Eine weitere durchaus reizvolle Möglich­keit ist, dass die Ver­ände­rungen in der Scheibe Hinweise auf das Vor­handen­sein eines oder mehrerer Riesen­planeten in der Staubscheibe sind. Die Veränderungen würden in diesem Falle durch die Gravitation der Planeten während ihres Wanderns durch die Scheibe her­vorge­rufen. Bislang sind allerdings noch keine Planeten um AU Mic nachgewiesen – was sich in Zukunft allerdings durchaus ändern könnte.

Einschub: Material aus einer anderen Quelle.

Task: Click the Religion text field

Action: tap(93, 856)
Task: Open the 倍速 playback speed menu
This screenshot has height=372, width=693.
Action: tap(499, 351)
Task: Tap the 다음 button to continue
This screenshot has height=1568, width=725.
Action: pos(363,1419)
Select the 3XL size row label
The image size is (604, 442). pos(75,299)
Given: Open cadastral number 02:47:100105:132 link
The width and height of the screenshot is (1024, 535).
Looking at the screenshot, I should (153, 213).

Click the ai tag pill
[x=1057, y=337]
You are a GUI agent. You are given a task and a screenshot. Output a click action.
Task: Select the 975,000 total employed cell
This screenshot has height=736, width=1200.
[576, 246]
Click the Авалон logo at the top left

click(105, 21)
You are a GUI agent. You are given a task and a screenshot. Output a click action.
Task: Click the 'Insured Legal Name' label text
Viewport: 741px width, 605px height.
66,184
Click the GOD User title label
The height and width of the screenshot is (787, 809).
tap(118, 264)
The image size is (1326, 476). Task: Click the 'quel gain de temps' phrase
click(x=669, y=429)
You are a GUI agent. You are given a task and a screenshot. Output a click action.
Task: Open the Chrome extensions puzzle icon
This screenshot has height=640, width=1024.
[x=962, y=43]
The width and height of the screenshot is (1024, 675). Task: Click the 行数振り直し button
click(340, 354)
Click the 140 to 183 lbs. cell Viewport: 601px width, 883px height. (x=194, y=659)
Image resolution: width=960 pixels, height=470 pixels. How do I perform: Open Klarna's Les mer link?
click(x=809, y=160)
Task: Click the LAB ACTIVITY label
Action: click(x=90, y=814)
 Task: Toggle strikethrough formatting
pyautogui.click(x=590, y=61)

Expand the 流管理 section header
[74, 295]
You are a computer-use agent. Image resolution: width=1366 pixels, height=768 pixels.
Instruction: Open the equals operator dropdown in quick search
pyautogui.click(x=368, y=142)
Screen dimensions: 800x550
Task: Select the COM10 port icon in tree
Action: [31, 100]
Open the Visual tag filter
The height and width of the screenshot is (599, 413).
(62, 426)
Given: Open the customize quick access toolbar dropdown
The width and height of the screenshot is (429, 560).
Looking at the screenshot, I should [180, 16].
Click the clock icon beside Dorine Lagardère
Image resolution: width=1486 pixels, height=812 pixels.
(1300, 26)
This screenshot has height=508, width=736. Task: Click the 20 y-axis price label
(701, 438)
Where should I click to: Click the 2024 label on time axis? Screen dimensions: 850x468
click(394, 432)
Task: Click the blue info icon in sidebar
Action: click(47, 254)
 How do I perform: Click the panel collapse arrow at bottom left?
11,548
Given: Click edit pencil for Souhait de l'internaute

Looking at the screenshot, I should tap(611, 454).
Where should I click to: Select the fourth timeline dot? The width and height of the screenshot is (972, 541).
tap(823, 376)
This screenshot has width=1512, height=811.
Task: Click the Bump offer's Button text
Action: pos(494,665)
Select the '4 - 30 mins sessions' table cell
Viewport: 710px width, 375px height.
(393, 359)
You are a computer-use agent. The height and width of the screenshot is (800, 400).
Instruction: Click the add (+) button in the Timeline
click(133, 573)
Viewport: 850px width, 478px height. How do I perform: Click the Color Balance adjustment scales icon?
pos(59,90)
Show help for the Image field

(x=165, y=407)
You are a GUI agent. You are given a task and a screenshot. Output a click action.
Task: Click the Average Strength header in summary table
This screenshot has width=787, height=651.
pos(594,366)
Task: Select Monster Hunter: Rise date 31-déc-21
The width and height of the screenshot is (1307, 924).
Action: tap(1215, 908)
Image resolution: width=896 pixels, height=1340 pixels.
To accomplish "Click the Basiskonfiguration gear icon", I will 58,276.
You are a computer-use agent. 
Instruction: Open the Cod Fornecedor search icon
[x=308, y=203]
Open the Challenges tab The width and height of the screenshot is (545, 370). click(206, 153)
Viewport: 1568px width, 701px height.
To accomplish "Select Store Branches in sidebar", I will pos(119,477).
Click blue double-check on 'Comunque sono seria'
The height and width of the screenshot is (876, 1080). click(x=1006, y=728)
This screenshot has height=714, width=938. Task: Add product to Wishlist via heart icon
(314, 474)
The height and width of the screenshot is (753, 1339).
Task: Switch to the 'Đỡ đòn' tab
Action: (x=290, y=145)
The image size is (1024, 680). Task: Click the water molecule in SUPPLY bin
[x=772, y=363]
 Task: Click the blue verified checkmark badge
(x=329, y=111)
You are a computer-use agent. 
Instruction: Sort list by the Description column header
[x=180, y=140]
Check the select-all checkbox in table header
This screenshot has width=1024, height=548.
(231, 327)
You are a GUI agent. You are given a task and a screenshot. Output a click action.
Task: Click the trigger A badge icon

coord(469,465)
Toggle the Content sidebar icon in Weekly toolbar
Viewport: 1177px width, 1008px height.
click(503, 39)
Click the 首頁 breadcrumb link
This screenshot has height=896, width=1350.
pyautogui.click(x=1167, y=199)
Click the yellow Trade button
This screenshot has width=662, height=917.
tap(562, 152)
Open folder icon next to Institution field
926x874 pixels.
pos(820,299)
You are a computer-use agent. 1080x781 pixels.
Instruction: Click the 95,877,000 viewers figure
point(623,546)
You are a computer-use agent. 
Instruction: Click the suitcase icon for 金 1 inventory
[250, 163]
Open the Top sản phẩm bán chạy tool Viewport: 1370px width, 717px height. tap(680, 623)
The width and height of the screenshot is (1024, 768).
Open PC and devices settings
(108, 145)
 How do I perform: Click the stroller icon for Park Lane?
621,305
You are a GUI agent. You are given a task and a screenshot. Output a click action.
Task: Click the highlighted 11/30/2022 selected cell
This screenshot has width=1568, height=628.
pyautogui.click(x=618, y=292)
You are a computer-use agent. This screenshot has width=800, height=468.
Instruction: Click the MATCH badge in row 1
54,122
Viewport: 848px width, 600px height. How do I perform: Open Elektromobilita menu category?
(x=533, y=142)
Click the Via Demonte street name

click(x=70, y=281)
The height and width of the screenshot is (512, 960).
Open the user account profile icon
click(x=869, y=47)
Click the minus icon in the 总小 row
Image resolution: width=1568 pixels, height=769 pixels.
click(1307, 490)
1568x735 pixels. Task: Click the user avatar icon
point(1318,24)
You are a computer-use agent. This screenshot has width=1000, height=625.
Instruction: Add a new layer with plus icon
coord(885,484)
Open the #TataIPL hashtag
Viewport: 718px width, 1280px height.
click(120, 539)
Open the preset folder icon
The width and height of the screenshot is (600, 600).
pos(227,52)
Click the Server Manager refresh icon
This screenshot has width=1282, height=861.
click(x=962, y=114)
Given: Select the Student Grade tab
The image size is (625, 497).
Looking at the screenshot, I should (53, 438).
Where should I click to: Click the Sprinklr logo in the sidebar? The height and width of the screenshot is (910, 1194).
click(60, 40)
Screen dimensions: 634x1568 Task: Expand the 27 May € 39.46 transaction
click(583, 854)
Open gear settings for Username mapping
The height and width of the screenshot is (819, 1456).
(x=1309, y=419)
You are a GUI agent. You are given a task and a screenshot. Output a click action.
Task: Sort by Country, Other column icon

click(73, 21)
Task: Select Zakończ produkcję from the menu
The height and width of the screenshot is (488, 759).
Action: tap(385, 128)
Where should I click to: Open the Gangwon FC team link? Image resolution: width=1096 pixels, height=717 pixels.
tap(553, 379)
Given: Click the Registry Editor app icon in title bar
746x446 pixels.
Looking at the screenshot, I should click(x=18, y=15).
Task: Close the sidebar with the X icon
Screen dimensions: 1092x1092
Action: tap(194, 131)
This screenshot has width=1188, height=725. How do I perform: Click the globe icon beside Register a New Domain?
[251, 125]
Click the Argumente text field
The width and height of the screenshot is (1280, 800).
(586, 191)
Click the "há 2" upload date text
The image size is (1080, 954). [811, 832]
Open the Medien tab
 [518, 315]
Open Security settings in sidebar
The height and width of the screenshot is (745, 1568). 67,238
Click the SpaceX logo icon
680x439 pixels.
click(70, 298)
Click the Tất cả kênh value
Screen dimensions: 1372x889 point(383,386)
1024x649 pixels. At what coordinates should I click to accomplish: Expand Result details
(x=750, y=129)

Insgesamt legt der überraschende Nachweis der Scheibendynamik von AU Mic ein ganzes Programm zusätzlicher Beobachtungen nahe. Haben die Forscher besonders großes Glück, könnte ihnen sogar der Nachweis von Proto­planeten in der Scheibe gelingen, also von kleineren Körpern, die eifrig weitere Masse ansammeln um später zu Planeten zu werden. Allgemeiner sollten detaillierte Beo­bachtungen der Dynamik solcher Scheiben direkte Vergleiche mit der Simulation solcher Objekte ermöglichen – und könnten auch Infor­mationen über Prozesse der Planeten­entstehung liefern, die in der Scheibe ihre Spuren hinter­lassen haben.